Say Hello

July 2, 1999
Friday

A writing prompt I came across today suggested listing “all the greetings you’ve used to answer your telephone.” (From List Yourself: Listmaking as the Way to Self-Discovery by Ilene Segalove and Paul Bob Velick.)

As with all writing suggestions in this book, the prompt is at the top of the page and is followed by twenty-two lines for the recalled items. 22? Can there be 22 ways to answer the phone??

My parents always used the standard “Hello,” although there was a brief period when my sister and I were required to answer with “Yakimoff Residence, Margaret Mary (or Rosemary) speaking.” I was about eleven then, and just beginning to get a lot of girlfriend calls. I felt like a dweeb rattling off that long string, and I thought “residence” sounded like we were putting on airs, since we lived in a semi-detached house in a city neighborhood that had twenty-five kids in four addresses. I usually mumbled the greeting and hoped it was an adult calling one of my parents.

My best friend’s family used their last name. “Freys’!” I’d hear, and if it was my friend, I’d say “Yes, and a thick shake.” I had another friend who said “Good Morning” unless it really was morning, in which case he would say something else, like “Speak!!”

We had only one phone in that semi-detached house. It was in the dining room at the bottom of the stairs. I had to sit on the wide third step (where the staircase made its right angle) to conduct my calls. This meant I was only a few feet from my father watching TV in the living room or my sister doing homework at the dining table.
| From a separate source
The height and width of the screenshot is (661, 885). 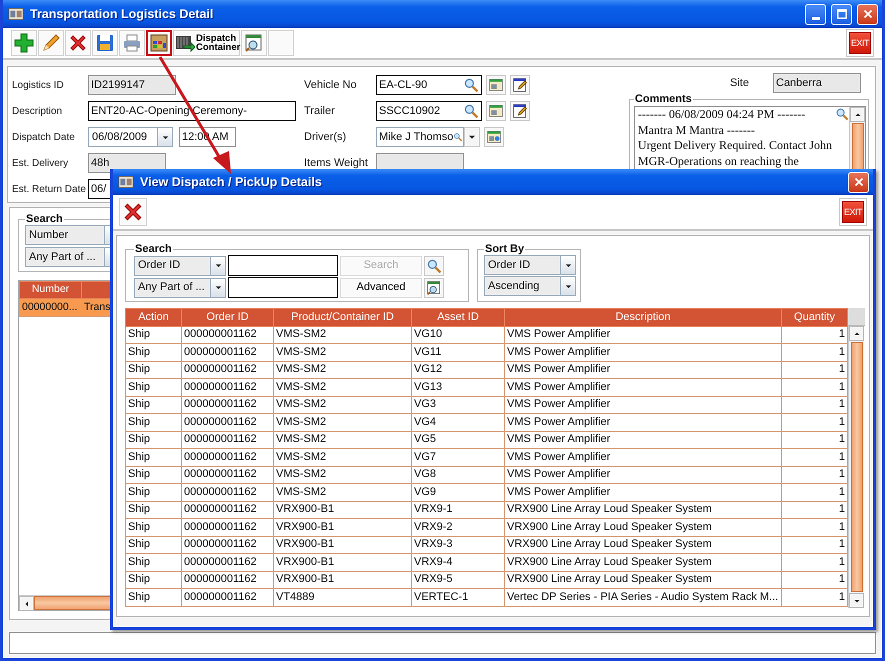 What do you see at coordinates (815, 317) in the screenshot?
I see `column-header: Quantity` at bounding box center [815, 317].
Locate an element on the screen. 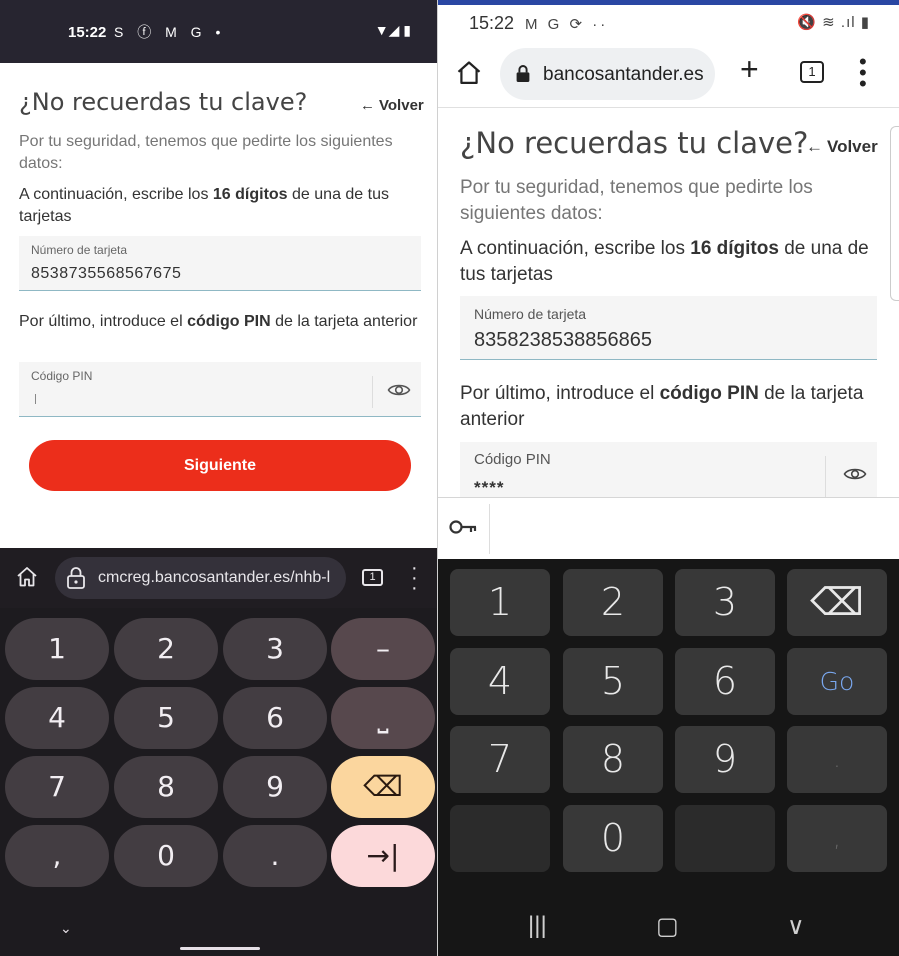  go-key: Go is located at coordinates (837, 682).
When I was 16 we moved to a new suburban house that had a phone on each floor – in the kitchen, the basement rec room, and my parents’ bedroom. This afforded some privacy, but not much. Some of my friends had an extension in their own bedrooms — a pink “Princess phone” was popular for girls. The ultimate in cool, however, was to have a separate line, listed in the phone book as “Children’s telephone . .”

These days, I rarely answer the family phone. It’s almost never for me, and when it is it is very likely something mundane like an appointment reminder or a recorded notice that I have overdue library books. We use the standard “Hello.” I have my own phone in my study, and during business hours I sometimes answer with “This is Margaret DeAngelis,” in case the caller is a potential client.

Both phones have answering machines. I never had such a device until about 1990. This is my version of the “walking to school in the snow” legend. Through the fifties and the sixties and even most of the seventies, answering machines were associated solely with big companies that received lots of calls after hours. Individuals rarely had them. Through all my dating years I had to hope a roommate took good messages (“Some guy called — he wants you to call him back — I forget the number — I think it had a 4 in it”) or, when I lived alone, that the interested party would call back.

The current message on the DeAngelis family answering machine starts with “You have reached . . .” and marches crisply to the end. (I hate cute answering machine greetings.) The one in my study informs the caller that Margaret DeAngelis is the presenter of The Story Stream Writing Workshops. I am amazed at how often the family line gets messages for a car repair business in a different area code that has a similar number (“Is that Chevy Blazer still available?”) or my study line gets something like “Hi Nancy this is Jason call me back.” Don’t people listen?

I have a phone in my car and a pager, both for security. But we don’t have call waiting, call forwarding, caller ID, or “ident-a-ring.” Nor do we (yet) have a fax, a special internet line, or a separate phone for my daughter. Her idea of ultimate cool is to be “instant messaging” on the web while chatting by voice on the other line, a practice I think is absurd. (My disallowing this is my only “mean mother” directive to date.) To provide all these dedicated lines would mean digging up the front lawn, which we don’t want to do until new digital technology comes to Susquehanna Township residential neighborhoods.
It’s possible that we don’t want to do this anyway — just how accessible do we have to be?